What are the top 100 (most downloaded) R packages in 2013? Thanks to the recent release of RStudio of their “0-cloud” CRAN log files, we can now answer this question (at least for the months of Jan till May)!

By relying on the nice code that Felix Schonbrodt recently wrote for tracking packages downloads, I have updated my installr R package with functions that enables the user to easily download and visualize the popularity of R packages over time. In this post I will share some nice plots and quick insights that can be made from this great data. The code for this analysis is given at the end of this post.

Top 8 most downloaded R packages – downloads over time

Let’s first have a look at the number of downloads per day for these 5 months, of the top 8 most downloaded packages (click the image for a larger version):

top_8_R_Packages_over_time

We can see the strong weekly seasonality of the downloads,  with Saturday and Sunday having much fewer downloads than other days. This is not surprising since we know that the countries which uses R the most have these days as rest days (see James Cheshire’s world map of R users).

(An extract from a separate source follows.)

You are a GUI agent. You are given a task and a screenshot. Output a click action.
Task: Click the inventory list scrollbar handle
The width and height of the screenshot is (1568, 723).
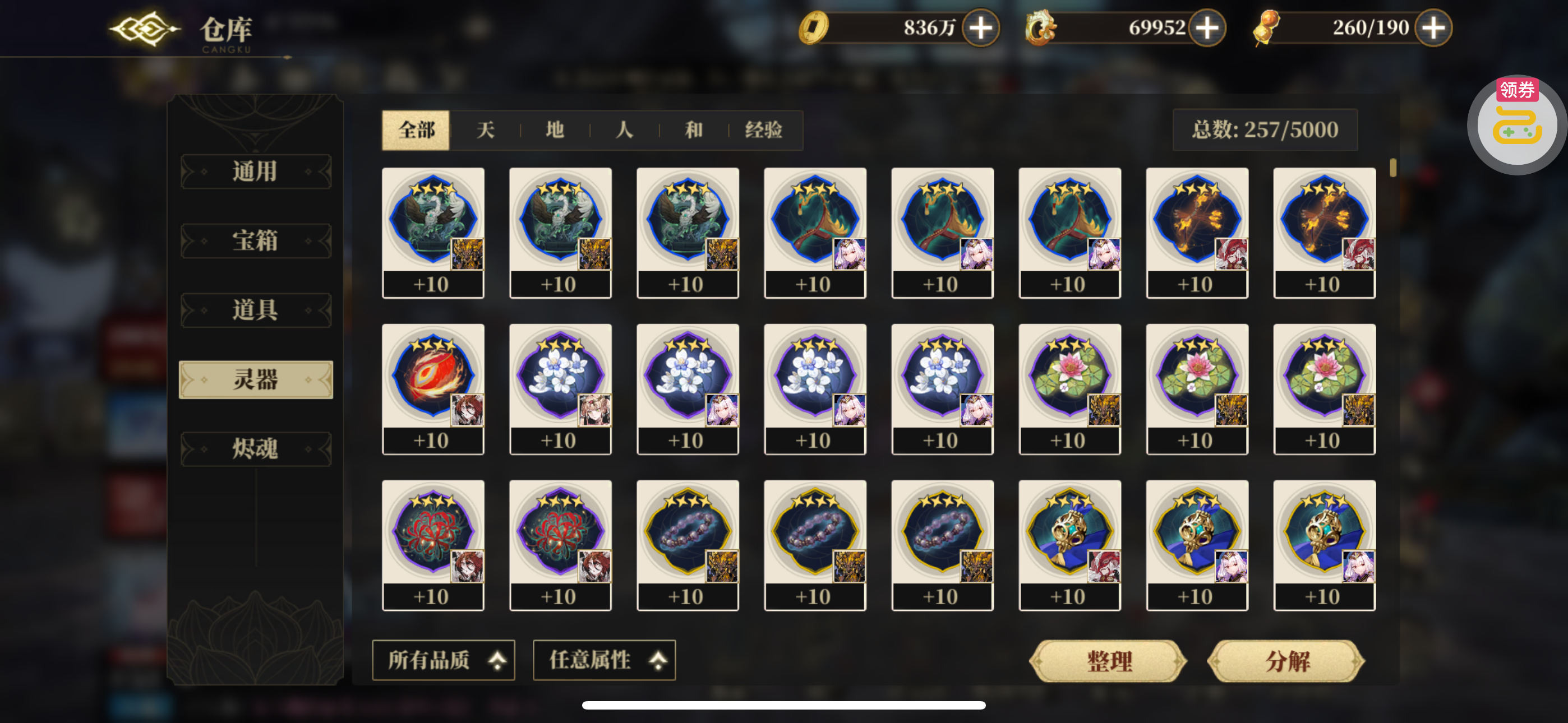[x=1393, y=168]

It is also interesting to note how some packages had exceptional peaks on some dates. For example, I wonder what happened on January 23rd 2013 that the digest package suddenly got so many downloads, or that colorspace started getting more downloads from April 15th 2013.

“Family tree” of the top 100 most downloaded R packages

We can extract from this data the top 100 most downloaded R packages. Moreover, we can create a matrix showing for each package which of our unique ids (censored IP addresses), has downloaded which package. Using this indicator matrix, we can thing of the “similarity” (or distance) between each two packages, and based on that we can create a hierarchical clustering of the packages – showing which packages “goes along” with one another.

With this analysis, you can locate package on the list which you often use, and then see which other packages are “related” to that package.  If you don’t know that package – consider having a look at it – since other R users are clearly finding the two packages to be “of use”.

Such analysis can (and should!) be extended. For example, we can imagine creating a “suggest a package” feature based on this data, utilizing the package which you use, the OS that you use, and other parameters.  But such coding is beyond the scope of this post.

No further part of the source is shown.